> EXERCISE DETAILS: Using the data below, count the lines that carry the string "Publicatie" and write only the count.

> DATASET CONTENT:
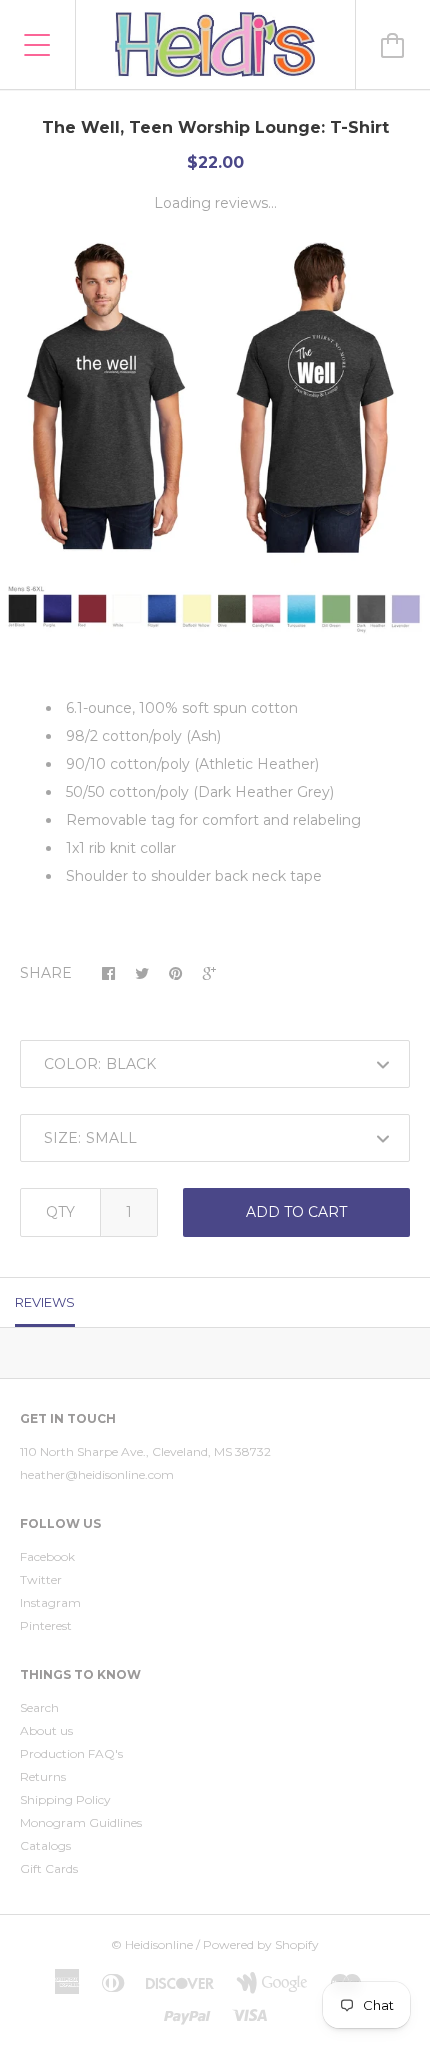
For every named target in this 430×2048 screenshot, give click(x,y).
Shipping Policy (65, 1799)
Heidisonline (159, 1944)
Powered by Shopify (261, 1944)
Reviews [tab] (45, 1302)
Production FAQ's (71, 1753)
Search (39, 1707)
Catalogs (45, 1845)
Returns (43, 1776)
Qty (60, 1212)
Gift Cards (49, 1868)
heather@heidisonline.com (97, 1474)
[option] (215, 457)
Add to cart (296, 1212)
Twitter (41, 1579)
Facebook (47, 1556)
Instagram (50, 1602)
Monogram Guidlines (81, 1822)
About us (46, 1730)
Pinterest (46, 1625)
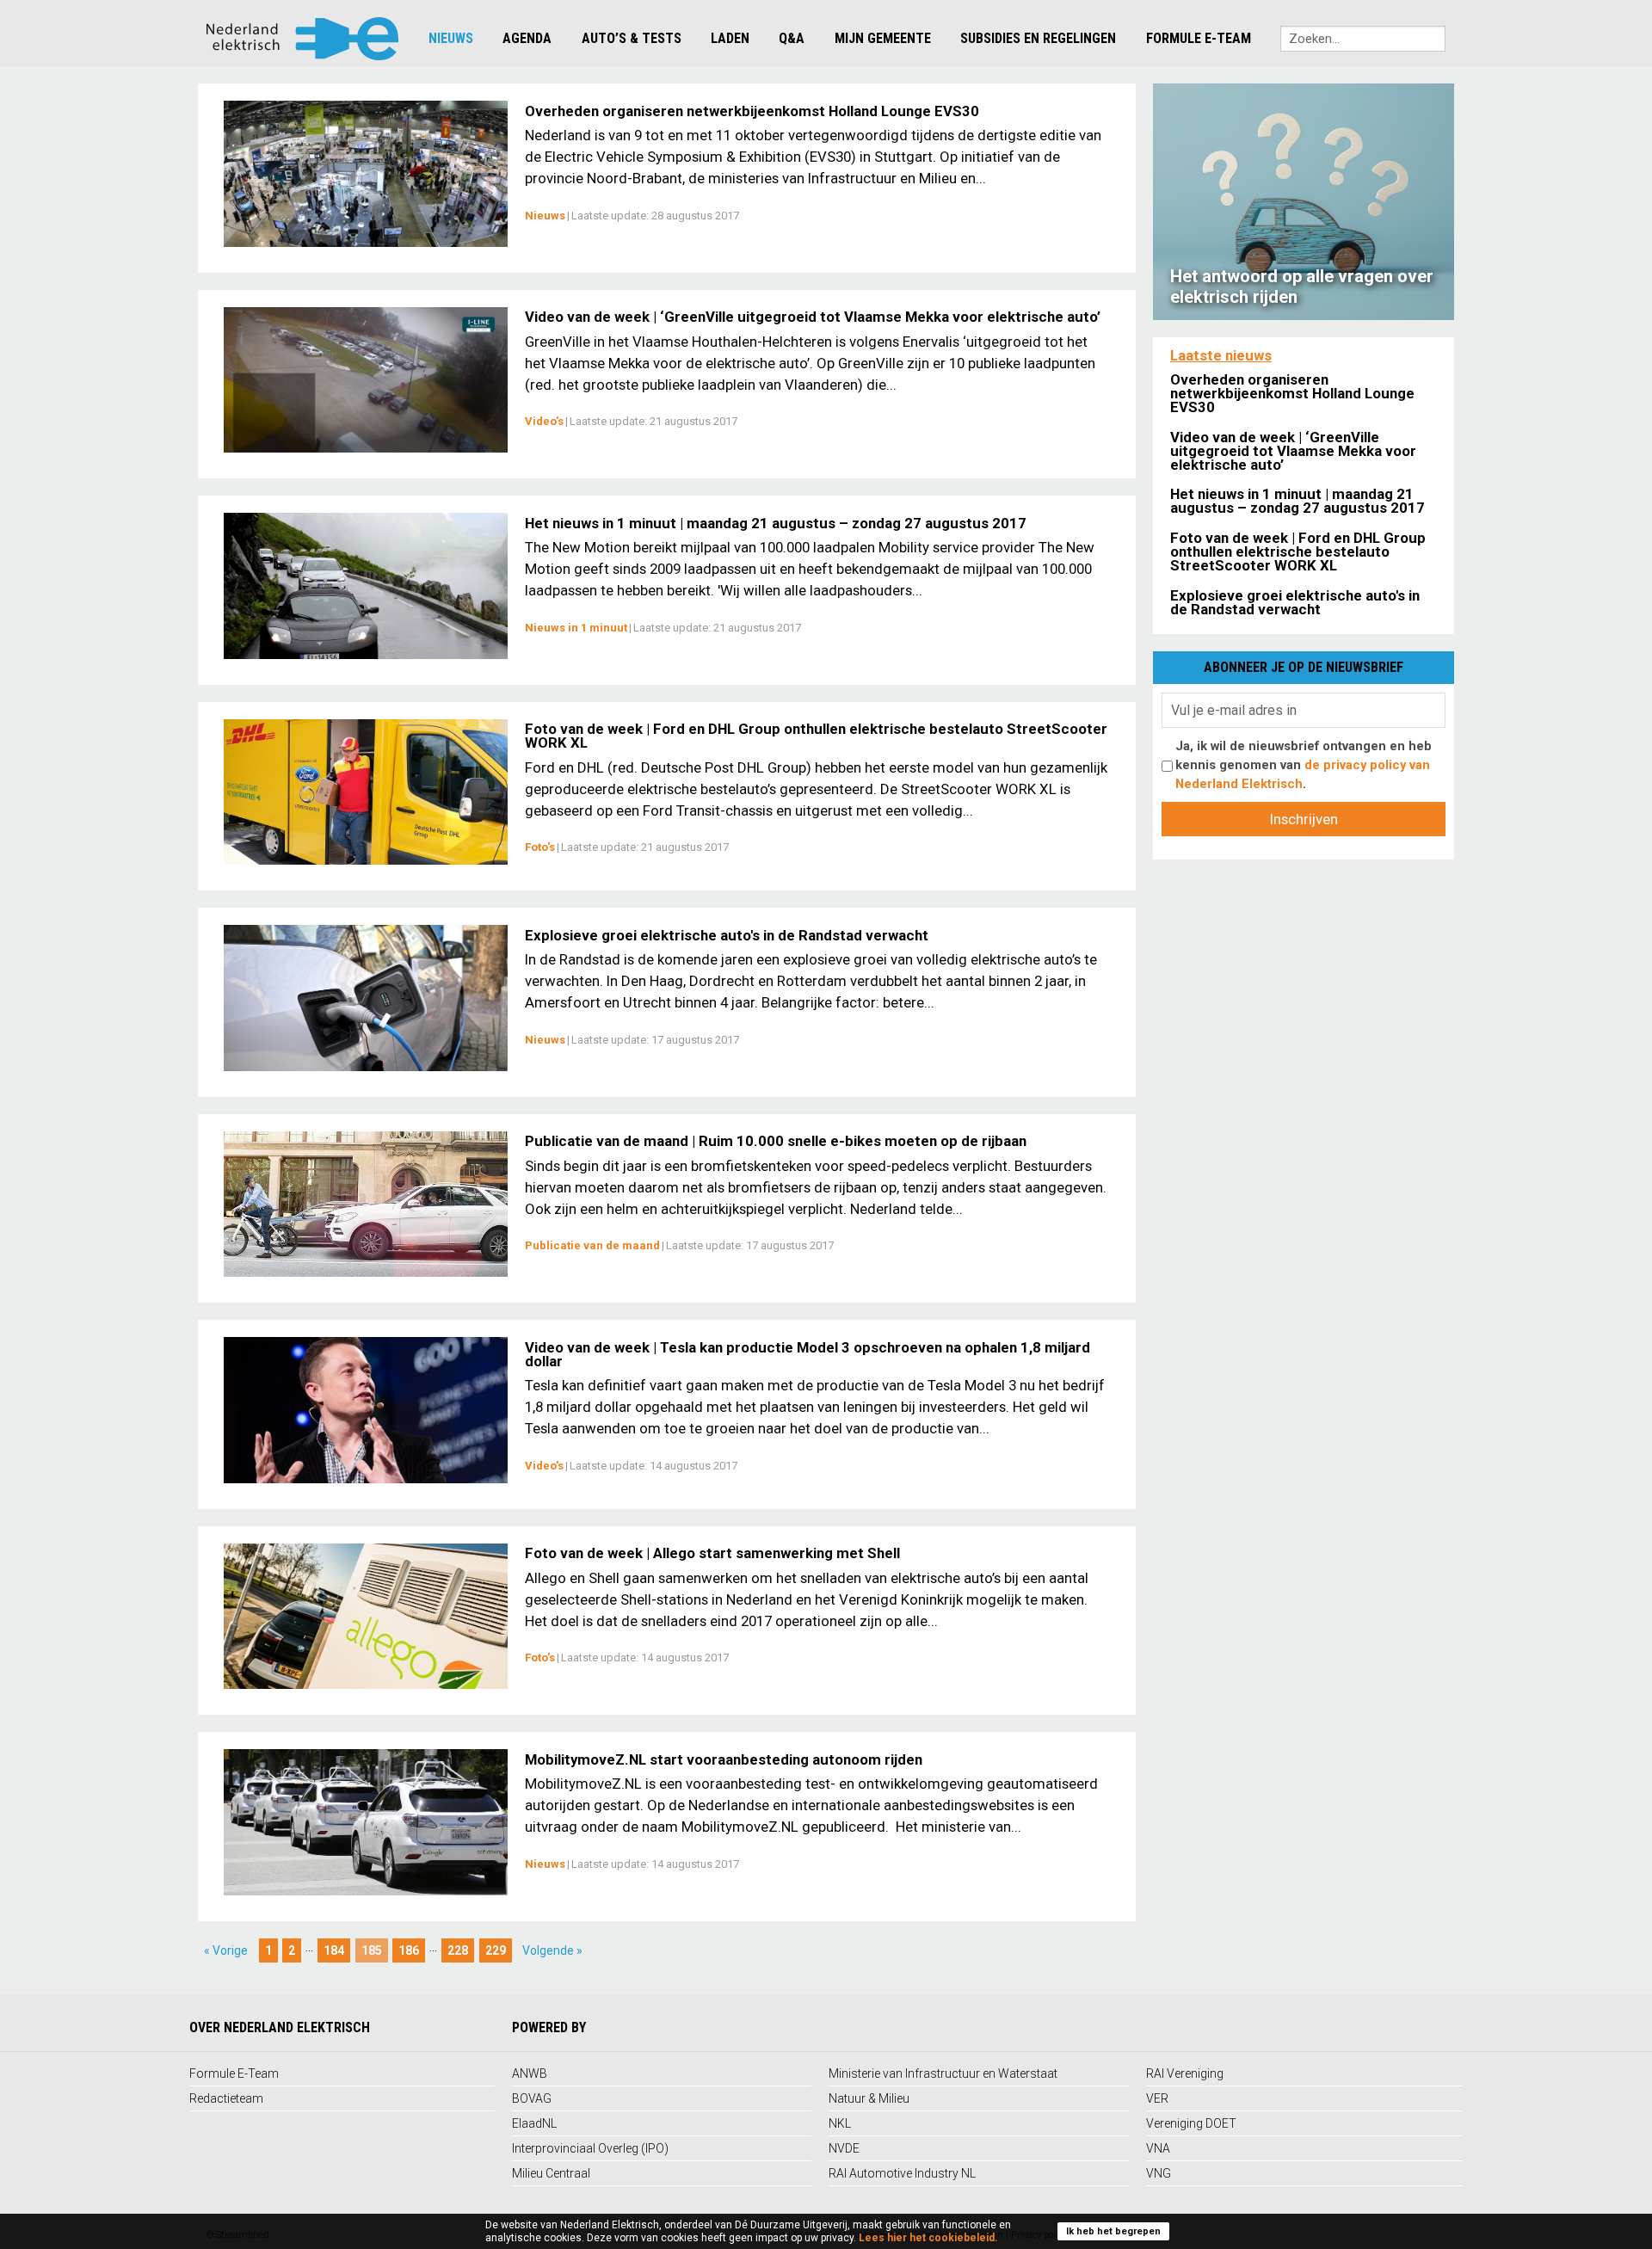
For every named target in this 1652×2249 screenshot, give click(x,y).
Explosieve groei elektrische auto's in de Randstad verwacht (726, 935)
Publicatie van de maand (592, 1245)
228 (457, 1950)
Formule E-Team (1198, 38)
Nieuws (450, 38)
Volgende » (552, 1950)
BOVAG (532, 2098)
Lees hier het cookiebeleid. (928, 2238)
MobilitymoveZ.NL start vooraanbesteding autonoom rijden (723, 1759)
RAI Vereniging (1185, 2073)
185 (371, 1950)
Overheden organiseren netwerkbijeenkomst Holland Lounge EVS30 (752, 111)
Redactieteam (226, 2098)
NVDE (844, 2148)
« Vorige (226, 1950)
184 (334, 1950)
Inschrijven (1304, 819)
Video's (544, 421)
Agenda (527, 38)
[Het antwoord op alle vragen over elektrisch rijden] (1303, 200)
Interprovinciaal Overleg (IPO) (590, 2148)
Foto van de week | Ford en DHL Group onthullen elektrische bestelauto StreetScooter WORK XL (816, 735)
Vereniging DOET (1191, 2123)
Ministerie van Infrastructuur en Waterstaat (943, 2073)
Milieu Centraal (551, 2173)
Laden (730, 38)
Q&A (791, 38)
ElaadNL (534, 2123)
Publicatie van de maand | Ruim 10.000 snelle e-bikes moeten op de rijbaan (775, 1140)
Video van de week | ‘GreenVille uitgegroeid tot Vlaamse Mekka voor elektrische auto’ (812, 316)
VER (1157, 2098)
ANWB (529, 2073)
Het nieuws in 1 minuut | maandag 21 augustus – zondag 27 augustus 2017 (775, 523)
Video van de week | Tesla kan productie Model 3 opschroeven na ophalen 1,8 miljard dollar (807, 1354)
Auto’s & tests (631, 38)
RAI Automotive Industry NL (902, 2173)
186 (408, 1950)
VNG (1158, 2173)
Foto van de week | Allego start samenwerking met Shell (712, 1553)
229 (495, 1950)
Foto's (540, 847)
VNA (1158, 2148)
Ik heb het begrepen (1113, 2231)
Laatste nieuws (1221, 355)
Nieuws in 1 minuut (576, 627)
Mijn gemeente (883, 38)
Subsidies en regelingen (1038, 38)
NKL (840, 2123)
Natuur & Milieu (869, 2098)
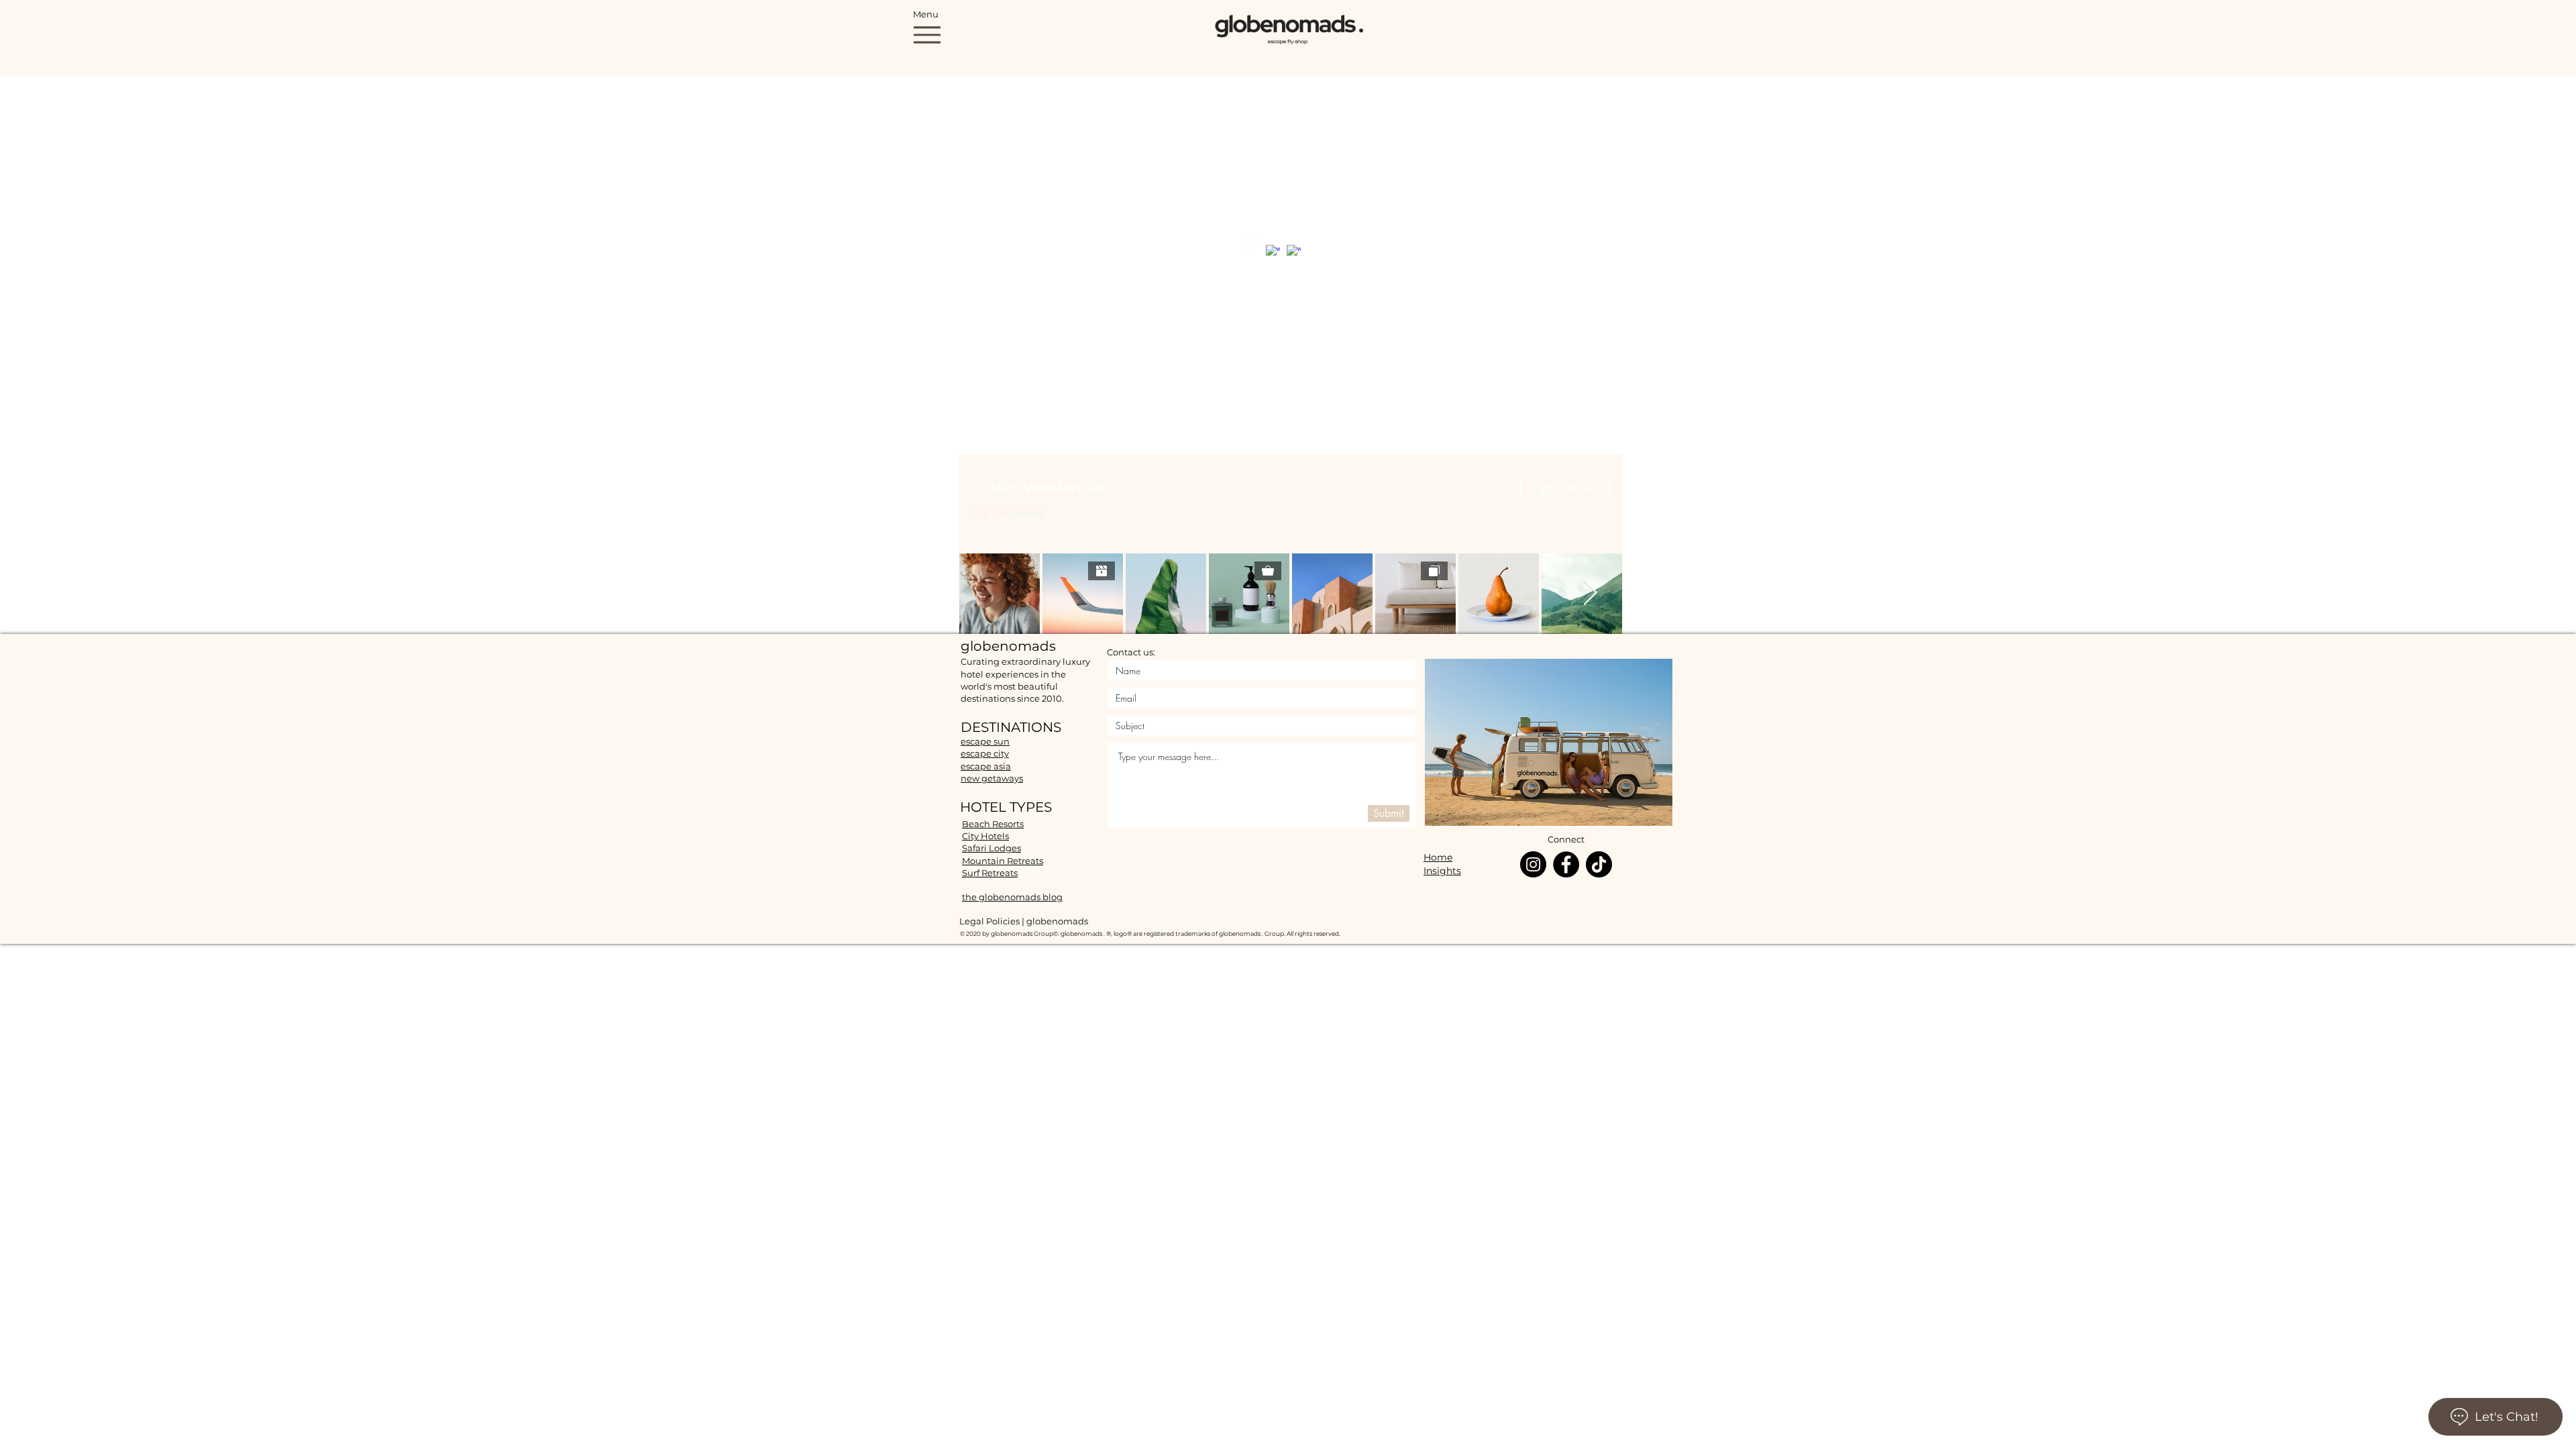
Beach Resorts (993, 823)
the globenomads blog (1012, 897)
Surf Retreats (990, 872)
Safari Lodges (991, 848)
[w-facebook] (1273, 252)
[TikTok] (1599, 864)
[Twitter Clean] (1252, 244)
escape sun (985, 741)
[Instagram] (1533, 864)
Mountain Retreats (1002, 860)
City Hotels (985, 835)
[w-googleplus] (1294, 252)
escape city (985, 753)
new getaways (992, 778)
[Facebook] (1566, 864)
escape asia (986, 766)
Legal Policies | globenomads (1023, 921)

> EXERCISE RESPONSE: 2